Here are some common questions about YSH. Many of the answers boil down to the fact that YSH is a smooth upgrade from bash.

Old and new constructs exist side-by-side. New constructs have fewer "gotchas".

Table of Contents
What's the difference myvar, $myvar, and "$myvar" ?
How do I write ~/src or ~bob/git in a YSH assignment?
How do I write the equivalent of echo -e or echo -n?
Why Were -e and -n Removed?
How do I find all the echo invocations I need to change when using YSH?
What's the difference between $(dirname $x) and $[len(x)] ?
Why doesn't a raw string work here: ${array[r'\']} ?

What's the difference myvar, $myvar, and "$myvar" ?

YSH is more like Python/JavaScript rather than PHP/Perl, so it doesn't use the $ sigil as much.

Never use $ on the left-hand side:

var mystr = "foo"   # not var $mystr

Use $ to substitute vars into commands:

echo $mystr
echo $mystr/subdir  # no quotes in commands

or quoted strings:

echo "$mystr/subdir"
var x = "$mystr/subdir"

Rarely use $ on the right-hand side:

var x = mystr       # preferred
var x = $mystr      # ILLEGAL -- use remove $
var x = ${mystr:-}  # occasionally useful

var x = $?          # allowed

See Command vs. Expression Mode for more details.

How do I write ~/src or ~bob/git in a YSH assignment?

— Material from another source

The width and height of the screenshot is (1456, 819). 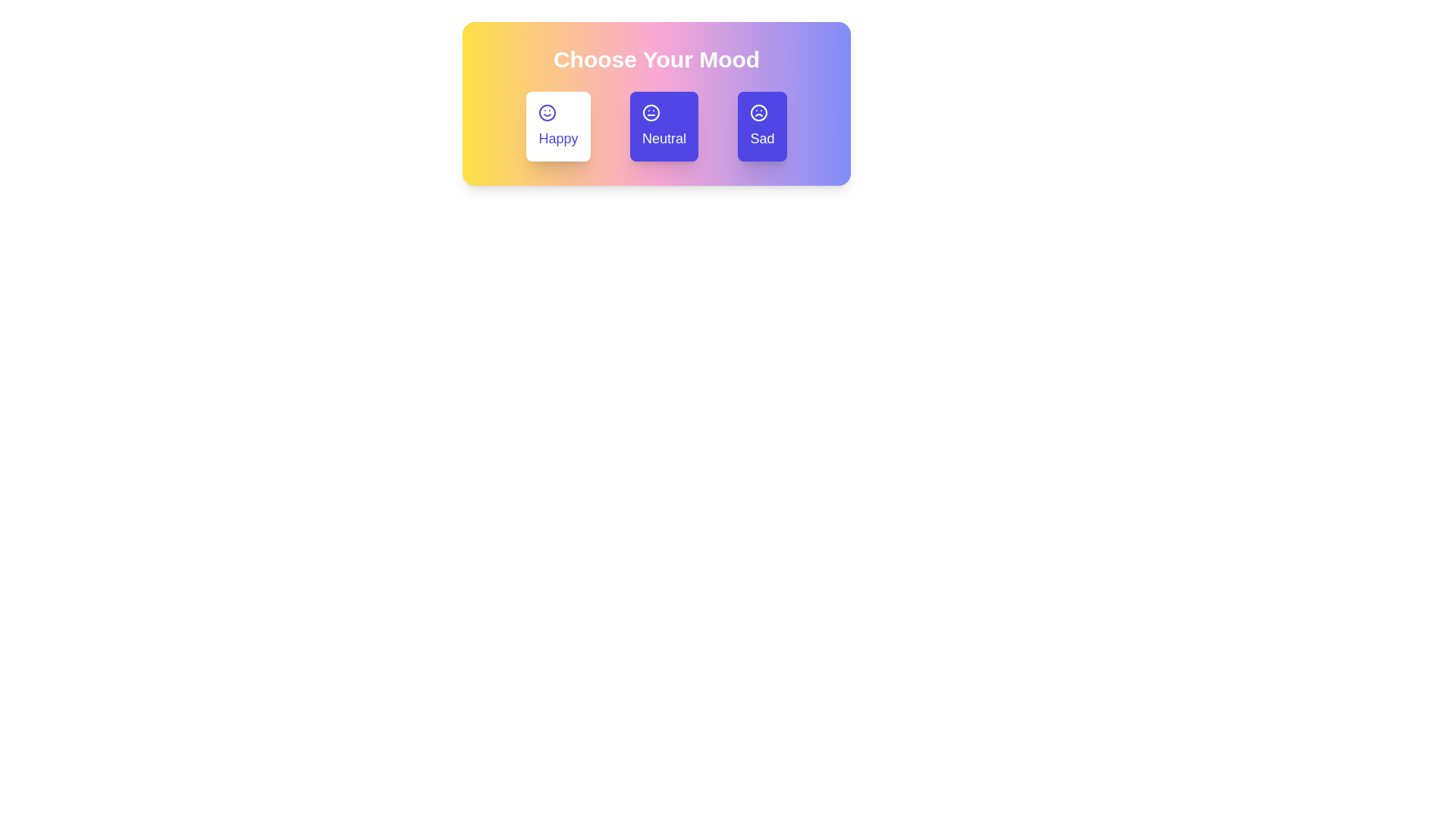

This should cover 80% of cases:

var path = "$HOME/src"  # equivalent to ~/src

The old shell style will cover the remaining cases:

declare path=~/src
readonly other=~bob/git

This is only in issue in expressions. The traditional shell idioms work in command mode:

echo ~/src ~bob/git
# => /home/alice/src /home/bob/git

The underlying design issue is that the YSH expression ~bob looks like a unary operator and a variable, not some kind of string substitution.

Also, quoted "~" is a literal tilde, and shells disagree on what ~"" means. The rules are subtle, so we avoid inventing new ones.

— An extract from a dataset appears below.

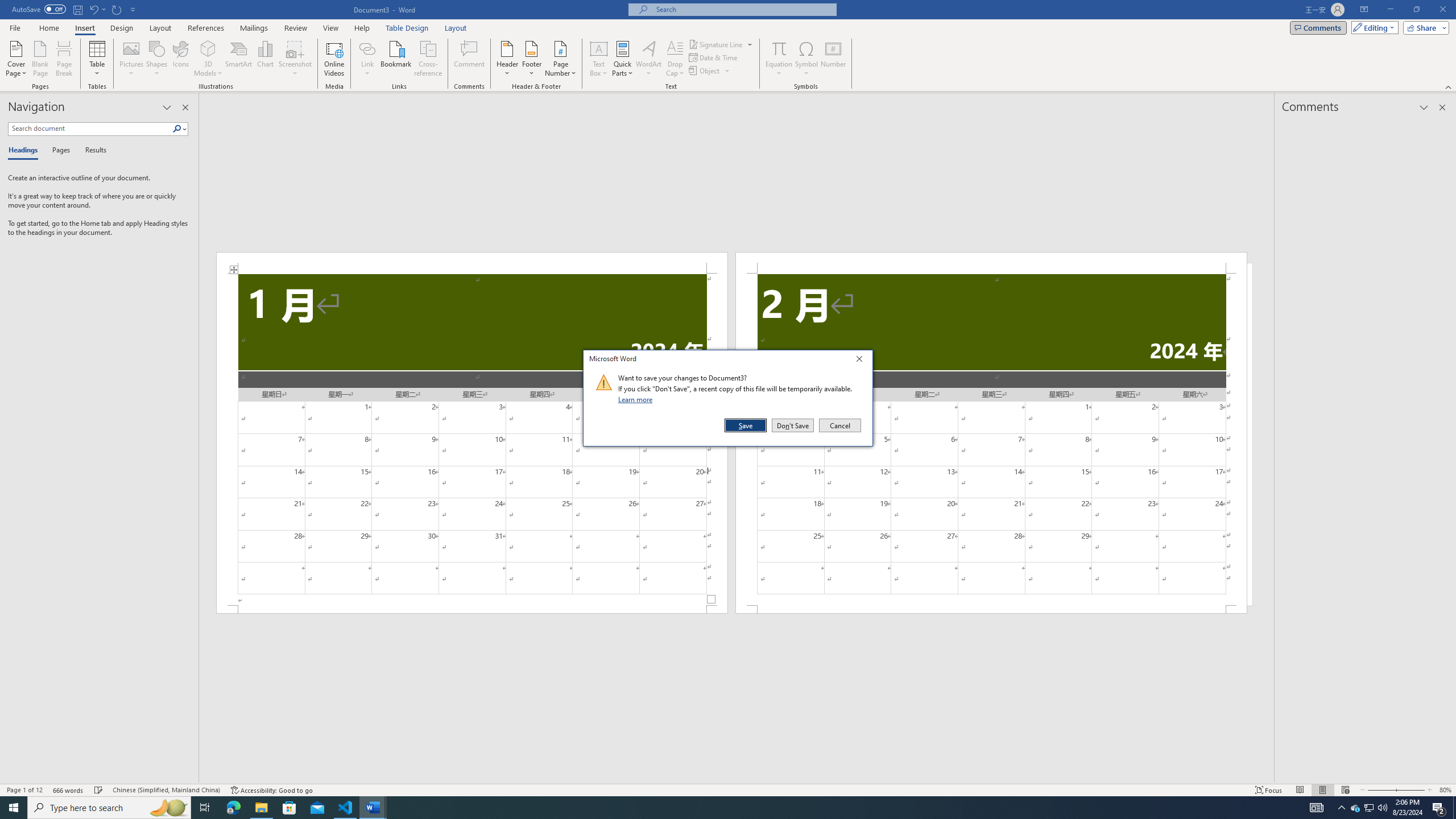  Describe the element at coordinates (74, 9) in the screenshot. I see `'Quick Access Toolbar'` at that location.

How do I write the equivalent of echo -e or echo -n?

To echo special characters denoted by backslash escapes, use a statically-parsed string literal, not echo -e:

echo u'tab \t newline \n'       # YES: J8 style string is recommended in YSH
echo $'tab \t newline \n'       #      bash-style string is also accepted

These styles don't work in YSH:

echo -e "tab \\t newline \\n"   # NO: -e is printed literally
echo -e "tab \t newline \n"     #     Error: Invalid char escape

To mix backslash escapes and var substitution, use the concatenation operator ++:

echo $[u'tab \t' ++ " $year/$month/$day"]

To omit the trailing newline, use the write builtin:

write -n       -- $prefix       # YES
write --end '' -- $prefix       # synonym

echo -n $prefix                 # NO: -n is printed literally

Why Were -e and -n Removed?

The idioms with u'' and write are more powerful and consistent.

Moreover, shell's echo is the only builtin that doesn't accept -- to stop flag processing.

That is, echo "$flag" always has a few bugs: when $flag is -e, -n, -en, or -ne. There's no way to fix this bug in POSIX shell.

So portable shell scripts use:

printf '%s\n' "$x"  # print $x "unmolested" in POSIX shell

We could have chosen to respect echo -- $x, but YSH already has:

write -- $x         # print $x "unmolested" in YSH

That means YSH has:

echo $x             # an even shorter way

So echo is technically superfluous in YSH, but it's also short, familiar, and correct.

YSH isn't intended to be compatible with POSIX shell; only OSH is.

How do I find all the echo invocations I need to change when using YSH?

A search like this can statically find most usages:

$ egrep -n 'echo (-e|-n|-en|-ne)' *.sh
test/syscall.sh:58: echo -n hi
test/syscall.sh:76: echo -e '\t'

What's the difference between $(dirname $x) and $[len(x)] ?

Superficially, both of these syntaxes take an argument x and return a string. But they are different:

Why doesn't a raw string work here: ${array[r'\']} ?

This boils down to the difference between OSH and YSH, and not being able to mix the two. Though they look similar, ${array[i]} syntax (with braces) is fundamentally different than $[array[i]] syntax (with brackets).

Of course, YSH style is preferred when compatibility isn't an issue.


echo ${array[r'\']}


echo $[array[r'\']]

A similar issue exists with arithmetic.